John Rowley

Personal information
- Full name: John Vincent D'Alessio Rowley
- Born: 12 September 1907 Graaff-Reinet, Cape Province, South Africa
- Died: 30 November 1996 (aged 89) Newbury, Berkshire, England
- Batting: Right-handed
- Role: Wicket-keeper

Domestic team information
- 1949–1951: Devon
- 1927: Oxford University

Career statistics
| Competition | First-class |
| Matches | 2 |
| Runs scored | 4 |
| Batting average | 2.00 |
| 100s/50s | –/– |
| Top score | 2* |
| Balls bowled | – |
| Wickets | – |
| Bowling average | – |
| 5 wickets in innings | – |
| 10 wickets in match | – |
| Best bowling | – |
| Catches/stumpings | 1/1 |
- Source: Cricinfo, 8 March 2011

= John Rowley =

South African-born English cricketer and colonial governor

John Vincent D'Alessio Rowley (12 December 1907 – 30 November 1996) was a South African-born English cricketer and colonial governor. He was born in Graaff-Reinet, Cape Province, and went to school at St. Andrew's College, Grahamstown. He was later awarded a Rhodes Scholarship to study at Trinity College, Oxford.

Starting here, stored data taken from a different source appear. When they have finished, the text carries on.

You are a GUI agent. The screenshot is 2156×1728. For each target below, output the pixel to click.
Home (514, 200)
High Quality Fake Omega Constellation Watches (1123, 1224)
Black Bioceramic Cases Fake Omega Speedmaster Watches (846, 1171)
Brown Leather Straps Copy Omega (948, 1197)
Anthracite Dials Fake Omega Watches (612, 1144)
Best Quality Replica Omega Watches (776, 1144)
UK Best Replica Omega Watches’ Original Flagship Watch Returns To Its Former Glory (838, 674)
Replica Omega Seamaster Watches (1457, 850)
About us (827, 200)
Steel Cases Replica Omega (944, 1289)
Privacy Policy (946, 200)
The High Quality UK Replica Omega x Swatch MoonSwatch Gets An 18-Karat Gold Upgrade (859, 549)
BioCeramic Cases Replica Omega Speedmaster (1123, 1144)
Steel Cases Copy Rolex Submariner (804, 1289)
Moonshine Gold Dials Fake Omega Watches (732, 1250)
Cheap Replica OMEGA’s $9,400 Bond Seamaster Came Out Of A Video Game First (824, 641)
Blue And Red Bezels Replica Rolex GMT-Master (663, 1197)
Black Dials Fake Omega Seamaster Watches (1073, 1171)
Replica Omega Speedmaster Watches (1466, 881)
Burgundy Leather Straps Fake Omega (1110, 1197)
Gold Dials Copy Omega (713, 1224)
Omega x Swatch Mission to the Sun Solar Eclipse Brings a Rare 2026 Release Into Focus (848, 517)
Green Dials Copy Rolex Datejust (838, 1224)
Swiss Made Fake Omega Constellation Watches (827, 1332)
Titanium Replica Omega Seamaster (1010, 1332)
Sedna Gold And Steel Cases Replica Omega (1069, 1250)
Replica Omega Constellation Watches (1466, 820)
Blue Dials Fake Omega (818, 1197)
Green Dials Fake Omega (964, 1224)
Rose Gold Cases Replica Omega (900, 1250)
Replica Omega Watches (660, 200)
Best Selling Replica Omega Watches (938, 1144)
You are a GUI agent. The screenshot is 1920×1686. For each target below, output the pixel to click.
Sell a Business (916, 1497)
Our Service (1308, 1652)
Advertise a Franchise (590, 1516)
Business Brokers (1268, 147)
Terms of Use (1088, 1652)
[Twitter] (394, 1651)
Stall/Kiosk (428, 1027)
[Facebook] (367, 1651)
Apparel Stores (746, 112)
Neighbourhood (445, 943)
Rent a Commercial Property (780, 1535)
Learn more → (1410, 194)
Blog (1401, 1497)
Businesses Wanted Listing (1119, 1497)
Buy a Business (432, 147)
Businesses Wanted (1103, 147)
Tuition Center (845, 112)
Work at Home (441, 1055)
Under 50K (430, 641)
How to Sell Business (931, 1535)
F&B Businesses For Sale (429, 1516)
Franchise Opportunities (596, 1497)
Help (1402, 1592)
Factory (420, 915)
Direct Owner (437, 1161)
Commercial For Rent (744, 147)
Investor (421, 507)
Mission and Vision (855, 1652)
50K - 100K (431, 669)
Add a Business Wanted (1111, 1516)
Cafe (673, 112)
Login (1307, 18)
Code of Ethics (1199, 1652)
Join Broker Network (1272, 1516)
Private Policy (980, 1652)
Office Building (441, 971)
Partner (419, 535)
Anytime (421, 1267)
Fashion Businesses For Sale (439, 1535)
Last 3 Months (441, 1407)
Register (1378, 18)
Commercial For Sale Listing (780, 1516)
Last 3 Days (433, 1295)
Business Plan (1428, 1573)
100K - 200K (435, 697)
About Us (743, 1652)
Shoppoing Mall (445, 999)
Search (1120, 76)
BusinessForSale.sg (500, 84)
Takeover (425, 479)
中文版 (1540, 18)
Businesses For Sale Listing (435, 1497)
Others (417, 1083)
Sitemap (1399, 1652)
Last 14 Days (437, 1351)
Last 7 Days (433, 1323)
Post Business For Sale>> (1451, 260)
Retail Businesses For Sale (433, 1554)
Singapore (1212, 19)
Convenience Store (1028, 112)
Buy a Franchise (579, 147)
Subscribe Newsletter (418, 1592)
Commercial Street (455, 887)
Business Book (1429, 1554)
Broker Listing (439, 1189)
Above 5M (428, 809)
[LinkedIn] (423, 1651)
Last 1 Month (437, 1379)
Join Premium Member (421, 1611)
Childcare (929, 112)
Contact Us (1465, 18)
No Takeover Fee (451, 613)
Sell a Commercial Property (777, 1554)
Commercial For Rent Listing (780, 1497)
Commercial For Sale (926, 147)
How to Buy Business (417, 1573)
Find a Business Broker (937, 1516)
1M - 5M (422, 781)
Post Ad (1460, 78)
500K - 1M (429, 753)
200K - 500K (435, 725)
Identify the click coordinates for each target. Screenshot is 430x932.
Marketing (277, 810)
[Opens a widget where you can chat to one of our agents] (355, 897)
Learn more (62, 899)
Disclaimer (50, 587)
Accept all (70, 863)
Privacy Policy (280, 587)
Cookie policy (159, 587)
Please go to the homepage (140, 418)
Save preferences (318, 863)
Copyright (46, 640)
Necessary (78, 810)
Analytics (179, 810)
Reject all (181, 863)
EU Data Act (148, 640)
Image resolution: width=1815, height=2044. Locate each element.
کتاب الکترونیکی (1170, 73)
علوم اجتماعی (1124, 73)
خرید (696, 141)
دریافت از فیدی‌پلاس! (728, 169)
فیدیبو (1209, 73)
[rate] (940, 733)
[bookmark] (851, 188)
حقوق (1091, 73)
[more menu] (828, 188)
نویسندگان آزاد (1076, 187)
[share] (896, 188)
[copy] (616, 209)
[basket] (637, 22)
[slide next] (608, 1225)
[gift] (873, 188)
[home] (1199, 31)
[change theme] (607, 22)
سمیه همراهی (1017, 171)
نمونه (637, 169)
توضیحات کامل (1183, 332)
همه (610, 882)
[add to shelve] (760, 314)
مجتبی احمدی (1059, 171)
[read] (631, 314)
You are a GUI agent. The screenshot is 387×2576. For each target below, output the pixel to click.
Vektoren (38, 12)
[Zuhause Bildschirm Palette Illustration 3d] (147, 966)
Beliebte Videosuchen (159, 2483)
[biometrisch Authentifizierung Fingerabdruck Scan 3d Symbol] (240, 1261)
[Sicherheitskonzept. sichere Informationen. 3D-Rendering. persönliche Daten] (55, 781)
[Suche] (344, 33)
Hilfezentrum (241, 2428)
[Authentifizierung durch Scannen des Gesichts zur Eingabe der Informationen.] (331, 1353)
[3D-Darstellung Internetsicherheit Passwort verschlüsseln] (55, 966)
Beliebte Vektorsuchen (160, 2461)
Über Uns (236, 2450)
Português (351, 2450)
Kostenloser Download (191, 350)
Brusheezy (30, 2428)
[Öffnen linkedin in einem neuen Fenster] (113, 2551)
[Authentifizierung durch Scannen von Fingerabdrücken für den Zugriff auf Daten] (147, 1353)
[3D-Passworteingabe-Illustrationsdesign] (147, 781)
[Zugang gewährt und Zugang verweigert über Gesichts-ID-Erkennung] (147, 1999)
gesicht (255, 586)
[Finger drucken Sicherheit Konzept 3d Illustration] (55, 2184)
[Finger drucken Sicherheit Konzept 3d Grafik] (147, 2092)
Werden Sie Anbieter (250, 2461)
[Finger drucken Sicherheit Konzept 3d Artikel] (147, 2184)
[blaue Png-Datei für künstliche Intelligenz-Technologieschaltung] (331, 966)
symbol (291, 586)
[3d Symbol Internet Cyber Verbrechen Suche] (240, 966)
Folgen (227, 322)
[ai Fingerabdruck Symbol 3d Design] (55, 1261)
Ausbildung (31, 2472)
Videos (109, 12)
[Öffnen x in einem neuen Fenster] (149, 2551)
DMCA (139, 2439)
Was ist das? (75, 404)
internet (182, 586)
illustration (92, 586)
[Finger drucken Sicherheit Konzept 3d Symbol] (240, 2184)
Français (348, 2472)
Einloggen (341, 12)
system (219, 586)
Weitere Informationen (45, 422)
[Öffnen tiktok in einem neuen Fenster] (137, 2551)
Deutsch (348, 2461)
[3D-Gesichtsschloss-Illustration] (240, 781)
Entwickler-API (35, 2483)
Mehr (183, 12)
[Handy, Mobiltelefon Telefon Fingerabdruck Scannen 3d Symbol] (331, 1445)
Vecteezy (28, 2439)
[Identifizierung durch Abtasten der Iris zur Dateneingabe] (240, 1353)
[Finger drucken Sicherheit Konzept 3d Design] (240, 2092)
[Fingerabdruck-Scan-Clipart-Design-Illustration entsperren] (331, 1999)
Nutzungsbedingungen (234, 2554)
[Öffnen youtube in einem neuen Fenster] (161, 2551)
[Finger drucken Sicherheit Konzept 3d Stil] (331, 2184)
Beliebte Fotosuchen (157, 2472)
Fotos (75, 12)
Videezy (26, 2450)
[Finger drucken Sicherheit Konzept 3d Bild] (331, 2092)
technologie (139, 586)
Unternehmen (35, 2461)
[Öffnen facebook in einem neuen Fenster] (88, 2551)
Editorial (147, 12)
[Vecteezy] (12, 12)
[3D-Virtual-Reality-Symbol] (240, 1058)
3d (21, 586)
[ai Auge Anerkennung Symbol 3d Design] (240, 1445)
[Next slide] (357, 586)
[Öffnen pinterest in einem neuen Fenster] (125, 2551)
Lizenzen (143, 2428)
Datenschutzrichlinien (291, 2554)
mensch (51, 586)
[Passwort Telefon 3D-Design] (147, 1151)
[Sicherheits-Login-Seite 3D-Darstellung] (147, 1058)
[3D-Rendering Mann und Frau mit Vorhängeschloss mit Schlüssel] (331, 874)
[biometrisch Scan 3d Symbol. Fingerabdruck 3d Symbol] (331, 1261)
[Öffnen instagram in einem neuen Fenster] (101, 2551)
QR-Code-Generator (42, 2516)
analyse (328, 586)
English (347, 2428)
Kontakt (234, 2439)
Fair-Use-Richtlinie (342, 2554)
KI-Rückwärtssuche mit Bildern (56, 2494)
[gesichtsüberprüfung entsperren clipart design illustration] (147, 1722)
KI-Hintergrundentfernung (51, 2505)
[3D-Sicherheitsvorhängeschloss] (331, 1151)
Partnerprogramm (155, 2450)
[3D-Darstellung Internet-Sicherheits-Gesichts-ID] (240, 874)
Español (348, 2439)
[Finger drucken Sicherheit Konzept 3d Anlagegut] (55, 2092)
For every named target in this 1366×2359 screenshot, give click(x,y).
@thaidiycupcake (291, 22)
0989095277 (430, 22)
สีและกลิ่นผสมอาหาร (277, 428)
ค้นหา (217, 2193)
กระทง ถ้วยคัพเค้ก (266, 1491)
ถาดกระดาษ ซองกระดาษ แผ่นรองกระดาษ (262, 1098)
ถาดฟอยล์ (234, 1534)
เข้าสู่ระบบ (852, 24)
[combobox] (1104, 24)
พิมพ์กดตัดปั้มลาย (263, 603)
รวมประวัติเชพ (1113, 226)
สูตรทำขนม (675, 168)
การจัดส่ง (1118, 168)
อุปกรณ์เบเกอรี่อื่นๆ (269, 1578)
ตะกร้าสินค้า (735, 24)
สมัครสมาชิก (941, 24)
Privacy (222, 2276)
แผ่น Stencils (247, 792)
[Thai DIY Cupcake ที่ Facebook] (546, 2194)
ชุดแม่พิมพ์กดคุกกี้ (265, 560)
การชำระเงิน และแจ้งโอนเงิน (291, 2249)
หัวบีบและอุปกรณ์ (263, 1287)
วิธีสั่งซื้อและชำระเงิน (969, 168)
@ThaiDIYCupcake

Rowley was a right-handed batsman and wicket-keeper. He played two first-class matches for Oxford University in 1927, against the Army and the touring New Zealanders. In his two first-class matches he scored 4 runs at a batting average of 2.00, with a highest score of 2*. Behind the stumps he took a single catch and made a single stumping.

Rowley also played rugby for Oxford University in 1929.

Rowley made his debut for Devon in the 1949 Minor Counties Championship against Cornwall. He played two further fixtures for the county in 1949, against the Second XI's of Kent and Surrey. He played one further match for Devon in 1951 against Oxfordshire.

Rowley joined the Sudan Political Service in 1930 and served as Governor of Darfur 1953–1955. He then left the Sudan service and was General Manager of Bracknell New Town Development Corporation 1955–1973. He died in Newbury, Berkshire, on 30 November 1996.